There was also a subterranean winter kitchen, which you can still peek at today. (Just watch your head on the way down, the ceiling is incredibly low). The hearty brick fireplace could fit several cauldrons, and aside from heating meals, warmed up the entire home:
Life was hard but simple for the family, at least until the British occupation of Manhattan. At that point, the Dyckmans went into hiding, and to this day historians aren’t certain about how exactly they survived.
The family emerged from the Revolutionary War to find their original home in utter ruin and their orchards burned — but they were a tough bunch. The youngest, William, started rebuilding the home (and what is essentially the present cottage) in 1785. Jacobus took over construction after his father’s death, and their descendants lived in the house until 1868.
Between 1809-1822, Jacobus suffered the loss of his wife, four sons, a grandson, and his daughter. Yet the farmhouse stayed in the family, even if it was used as a rental property.

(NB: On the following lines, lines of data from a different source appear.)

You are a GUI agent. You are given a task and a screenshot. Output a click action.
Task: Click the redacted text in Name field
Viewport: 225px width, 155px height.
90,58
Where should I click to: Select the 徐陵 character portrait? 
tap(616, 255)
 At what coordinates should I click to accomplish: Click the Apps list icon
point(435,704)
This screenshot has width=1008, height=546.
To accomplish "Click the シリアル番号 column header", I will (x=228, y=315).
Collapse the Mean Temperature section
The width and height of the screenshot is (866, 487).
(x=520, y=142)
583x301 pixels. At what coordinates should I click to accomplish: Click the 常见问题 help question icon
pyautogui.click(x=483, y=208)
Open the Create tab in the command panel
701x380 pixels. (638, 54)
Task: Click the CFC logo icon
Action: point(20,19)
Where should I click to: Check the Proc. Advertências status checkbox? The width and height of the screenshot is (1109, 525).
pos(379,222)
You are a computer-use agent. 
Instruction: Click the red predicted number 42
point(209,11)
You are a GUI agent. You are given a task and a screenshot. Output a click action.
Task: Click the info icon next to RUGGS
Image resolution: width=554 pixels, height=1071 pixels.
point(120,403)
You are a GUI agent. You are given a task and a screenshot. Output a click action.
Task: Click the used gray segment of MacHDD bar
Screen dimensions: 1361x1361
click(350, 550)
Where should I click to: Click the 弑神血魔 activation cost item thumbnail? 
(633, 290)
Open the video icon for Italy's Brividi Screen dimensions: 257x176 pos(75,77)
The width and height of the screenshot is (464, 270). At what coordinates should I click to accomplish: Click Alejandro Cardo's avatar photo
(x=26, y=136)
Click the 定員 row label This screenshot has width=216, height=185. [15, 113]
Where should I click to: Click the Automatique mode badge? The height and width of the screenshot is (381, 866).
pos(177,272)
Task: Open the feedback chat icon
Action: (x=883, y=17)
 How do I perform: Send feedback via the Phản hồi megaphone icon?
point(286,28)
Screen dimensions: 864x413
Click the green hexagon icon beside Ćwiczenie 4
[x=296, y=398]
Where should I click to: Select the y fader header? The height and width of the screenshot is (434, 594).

Then two Dickman sisters, Mary Alice and Fannie Fredericka decided to spruce up the joint in 1915, undertaking massive renovations before transferring ownership to the city of New York in 1916.
They brought back all of their family’s original furnishings, turning their abode into a museum about Dutch colonialists, and even recruited a group of self-proclaimed “relic hunters” in New York to unearth everything from fossilised pig teeth, pottery, and dice made out of bullets from the yard.
Over 5,000 objects were surveyed, photographed, and documented. They even found an old canon, which is now displayed at the entrance alongside dozens of heirloom planters.
“Everybody knows what the lower end of Manhattan Island looks like,” wrote a 1910 New York Free Press journalist, “thousands of words of poetry have been employed in trying to put on paper its beauty. But probably not one New Yorker in ten thousand knows anything about the extreme northerly end, where trees 400 years old crown Indian shell heaps, and where there still remains a bit of the primeval forest that Hendrik Hudson and his sailors first gazed upon.” Those words still ring true today.
In a city where development never sleeps, and often mercilessly so, the farmhouse is a precious portal into colonial America. “You ask a guy in SoHo about Inwood,” laughs one resident while waiting for a bus, “They probably couldn’t tell you a damn thing about us. But we like it like that here.”